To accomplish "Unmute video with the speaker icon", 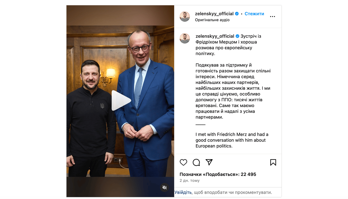I will coord(165,187).
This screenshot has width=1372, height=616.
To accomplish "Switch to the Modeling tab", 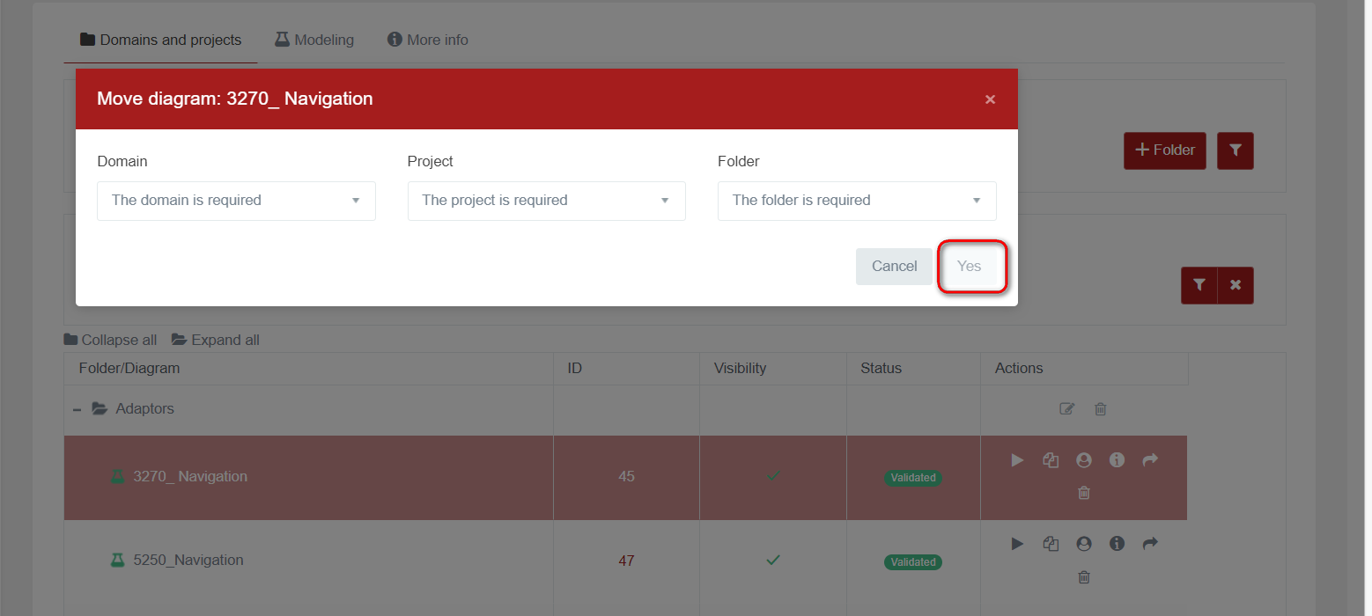I will click(x=314, y=40).
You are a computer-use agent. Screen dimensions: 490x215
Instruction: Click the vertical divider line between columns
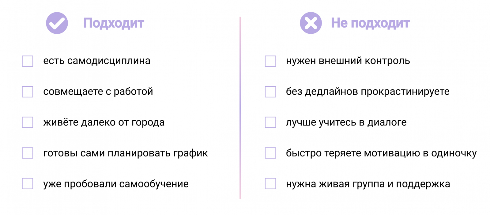coord(240,107)
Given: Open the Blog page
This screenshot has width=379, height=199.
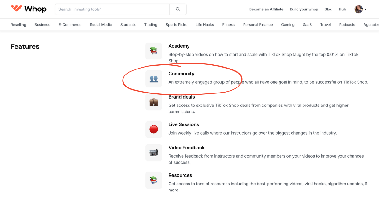Looking at the screenshot, I should pos(328,9).
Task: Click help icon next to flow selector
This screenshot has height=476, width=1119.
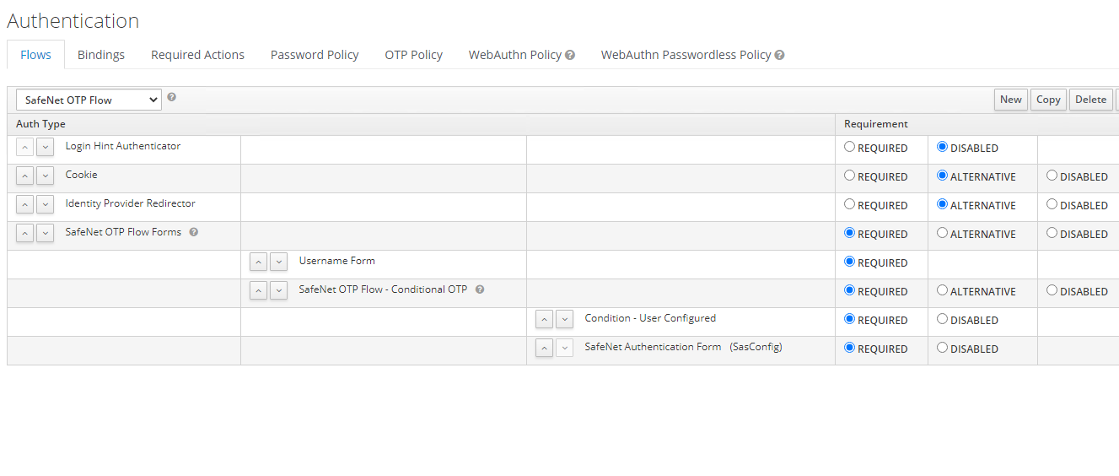Action: click(x=172, y=97)
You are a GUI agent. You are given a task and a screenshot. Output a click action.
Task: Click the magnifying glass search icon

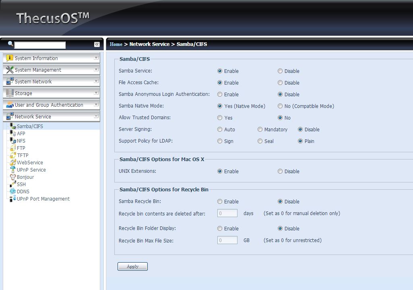coord(10,44)
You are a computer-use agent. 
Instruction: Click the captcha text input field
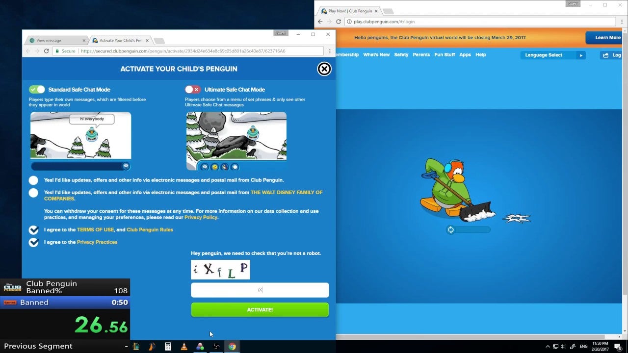[x=260, y=290]
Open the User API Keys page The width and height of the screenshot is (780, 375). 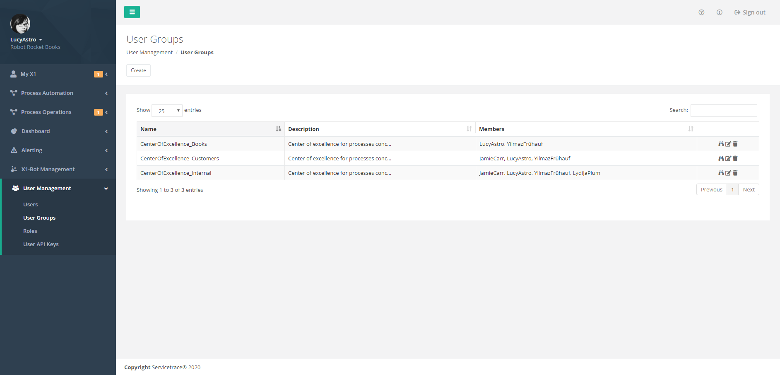click(41, 244)
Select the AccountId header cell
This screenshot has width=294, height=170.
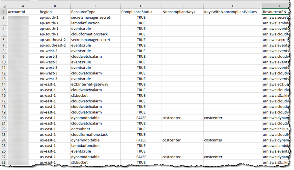[22, 12]
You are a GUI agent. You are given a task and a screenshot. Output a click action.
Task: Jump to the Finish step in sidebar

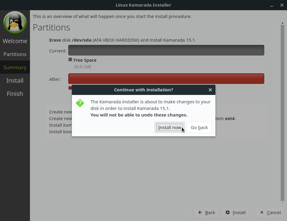point(15,94)
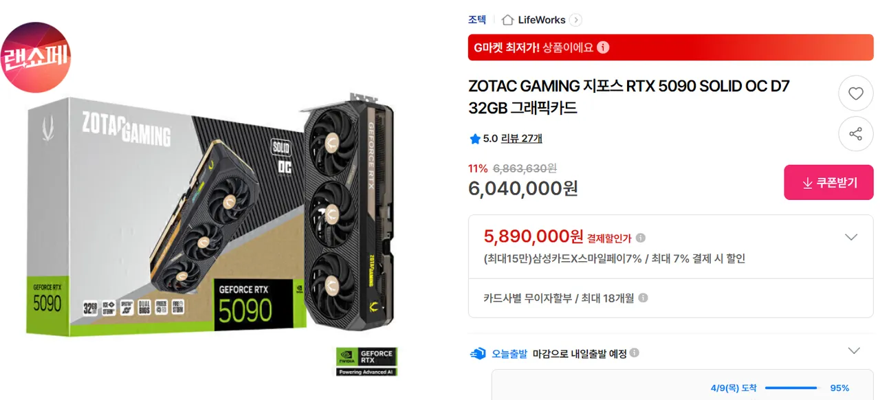The image size is (880, 400).
Task: Expand the 5,890,000원 payment discount section
Action: pos(851,237)
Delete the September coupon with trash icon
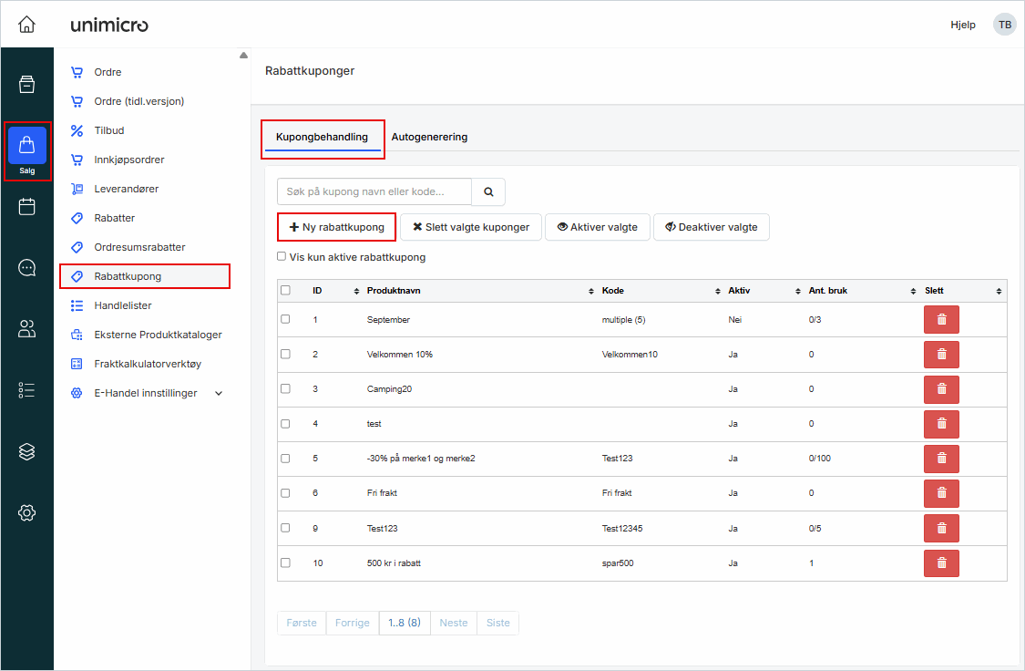1025x671 pixels. click(941, 320)
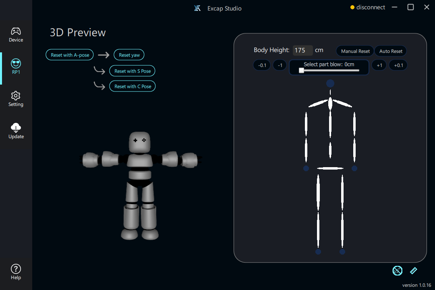Screen dimensions: 435x290
Task: Open the Device section in sidebar
Action: click(16, 35)
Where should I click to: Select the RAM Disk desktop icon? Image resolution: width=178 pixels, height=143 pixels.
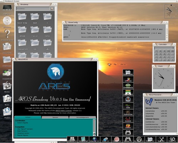tap(7, 10)
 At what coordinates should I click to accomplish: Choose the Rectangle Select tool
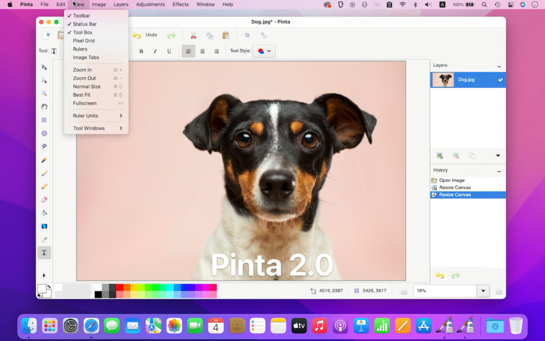click(x=44, y=120)
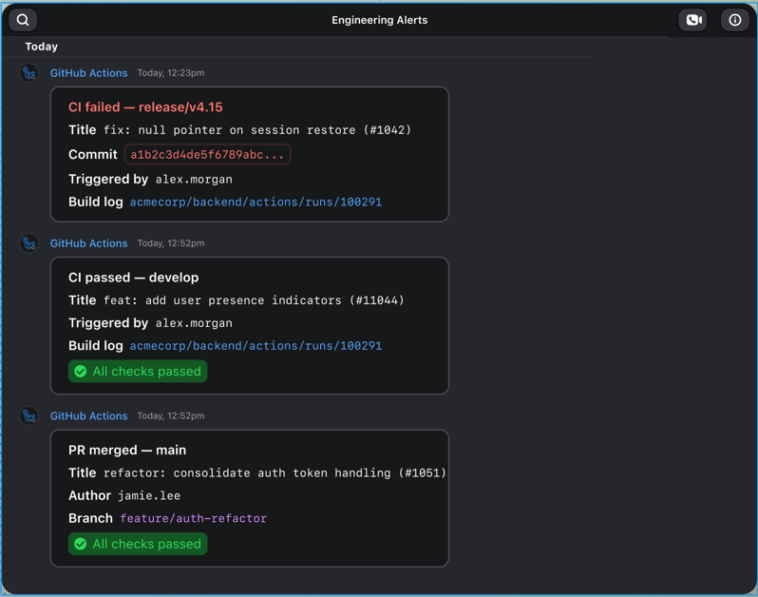Click the red CI failed release/v4.15 heading
Image resolution: width=758 pixels, height=597 pixels.
pos(145,107)
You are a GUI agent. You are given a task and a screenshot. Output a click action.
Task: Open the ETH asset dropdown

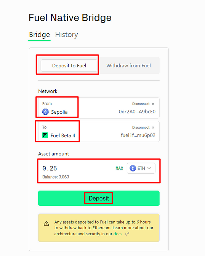coord(141,168)
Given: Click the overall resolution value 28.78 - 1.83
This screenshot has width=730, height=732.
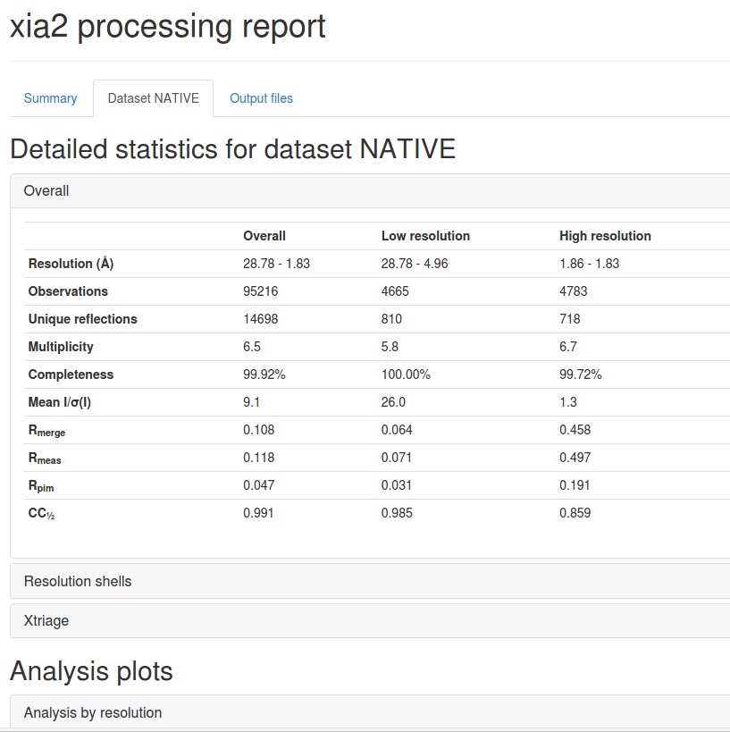Looking at the screenshot, I should [277, 264].
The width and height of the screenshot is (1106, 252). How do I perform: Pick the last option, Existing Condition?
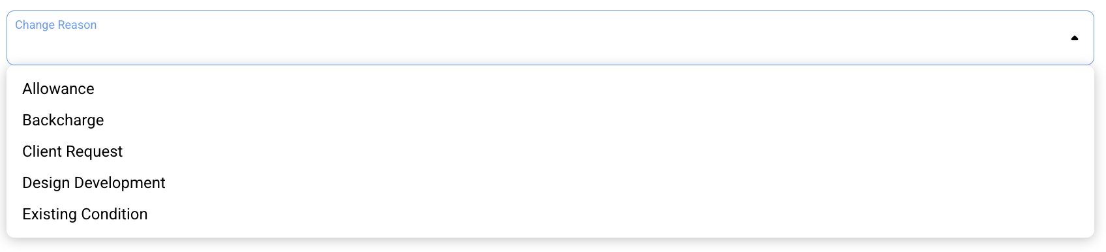550,214
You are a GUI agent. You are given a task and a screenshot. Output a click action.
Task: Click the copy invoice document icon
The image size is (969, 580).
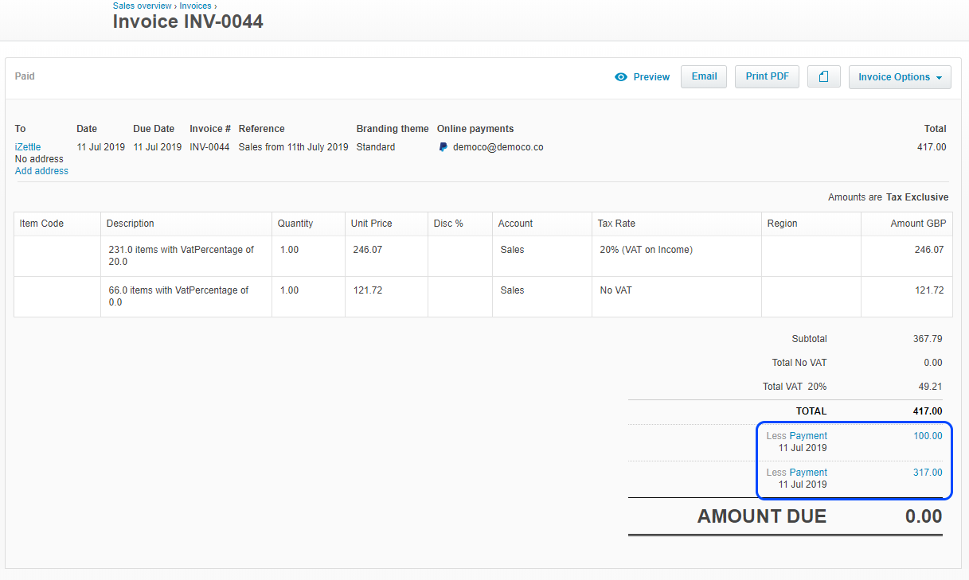823,77
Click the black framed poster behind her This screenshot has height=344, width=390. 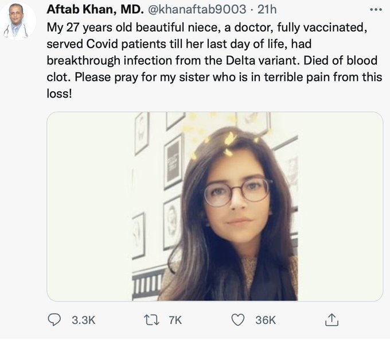pos(173,161)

···

*Directions for this task*
Which lines above contain "computer"? Show each of them.

*Output for this exercise*
You are a computer-use agent. Screen dimensions: 490x215
You are a computer-use agent. 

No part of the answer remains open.